WHAT YOU ARE ASKED TO DO >> A verbatim repeat of the records beneath this line is needed.

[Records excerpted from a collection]
....................

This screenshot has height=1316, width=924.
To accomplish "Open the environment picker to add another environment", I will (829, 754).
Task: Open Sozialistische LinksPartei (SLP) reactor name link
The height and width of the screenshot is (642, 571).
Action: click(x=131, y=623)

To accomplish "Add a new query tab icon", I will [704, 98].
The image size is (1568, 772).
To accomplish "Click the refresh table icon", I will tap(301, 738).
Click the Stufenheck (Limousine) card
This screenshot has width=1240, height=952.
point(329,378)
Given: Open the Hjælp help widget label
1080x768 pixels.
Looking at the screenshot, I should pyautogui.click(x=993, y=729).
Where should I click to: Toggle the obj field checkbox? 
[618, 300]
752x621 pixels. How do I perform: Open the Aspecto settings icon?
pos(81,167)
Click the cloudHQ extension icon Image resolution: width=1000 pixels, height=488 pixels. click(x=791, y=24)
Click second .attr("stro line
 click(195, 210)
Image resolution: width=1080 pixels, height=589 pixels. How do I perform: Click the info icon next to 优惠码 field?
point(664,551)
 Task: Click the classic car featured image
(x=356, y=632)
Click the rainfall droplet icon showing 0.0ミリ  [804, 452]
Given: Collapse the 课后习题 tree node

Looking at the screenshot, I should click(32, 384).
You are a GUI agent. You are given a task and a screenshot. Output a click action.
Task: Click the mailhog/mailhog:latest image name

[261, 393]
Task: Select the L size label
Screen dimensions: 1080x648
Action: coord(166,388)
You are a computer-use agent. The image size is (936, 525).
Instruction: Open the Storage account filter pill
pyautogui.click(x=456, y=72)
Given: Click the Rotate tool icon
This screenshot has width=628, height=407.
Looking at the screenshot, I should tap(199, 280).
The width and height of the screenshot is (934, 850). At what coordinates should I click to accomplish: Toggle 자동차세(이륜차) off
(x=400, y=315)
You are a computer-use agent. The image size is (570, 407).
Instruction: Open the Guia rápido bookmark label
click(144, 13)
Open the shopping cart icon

....................

RESPONSE AREA >>
This screenshot has height=1316, width=924.
To accomplish "Open the environment picker to add another environment", I will (829, 754).
Task: Open Sozialistische LinksPartei (SLP) reactor name link
The height and width of the screenshot is (642, 571).
Action: click(x=131, y=623)

To accomplish "Add a new query tab icon", I will [704, 98].
The image size is (1568, 772).
To accomplish "Click the refresh table icon", I will tap(301, 738).
Click the Stufenheck (Limousine) card
This screenshot has width=1240, height=952.
point(329,378)
Given: Open the Hjælp help widget label
1080x768 pixels.
Looking at the screenshot, I should pyautogui.click(x=993, y=729).
Where should I click to: Toggle the obj field checkbox? 
[618, 300]
752x621 pixels. How do I perform: Open the Aspecto settings icon?
pos(81,167)
Click the cloudHQ extension icon Image resolution: width=1000 pixels, height=488 pixels. click(x=791, y=24)
Click second .attr("stro line
 click(195, 210)
Image resolution: width=1080 pixels, height=589 pixels. How do I perform: Click the info icon next to 优惠码 field?
point(664,551)
 Task: Click the classic car featured image
(x=356, y=632)
Click the rainfall droplet icon showing 0.0ミリ  [804, 452]
Given: Collapse the 课后习题 tree node

Looking at the screenshot, I should click(32, 384).
You are a GUI agent. You are given a task and a screenshot. Output a click action.
Task: Click the mailhog/mailhog:latest image name

[261, 393]
Task: Select the L size label
Screen dimensions: 1080x648
Action: coord(166,388)
You are a computer-use agent. The image size is (936, 525).
Instruction: Open the Storage account filter pill
pyautogui.click(x=456, y=72)
Given: Click the Rotate tool icon
This screenshot has width=628, height=407.
Looking at the screenshot, I should tap(199, 280).
The width and height of the screenshot is (934, 850). At what coordinates should I click to accomplish: Toggle 자동차세(이륜차) off
(x=400, y=315)
You are a computer-use agent. The image size is (570, 407).
Instruction: Open the Guia rápido bookmark label
click(144, 13)
Open the shopping cart icon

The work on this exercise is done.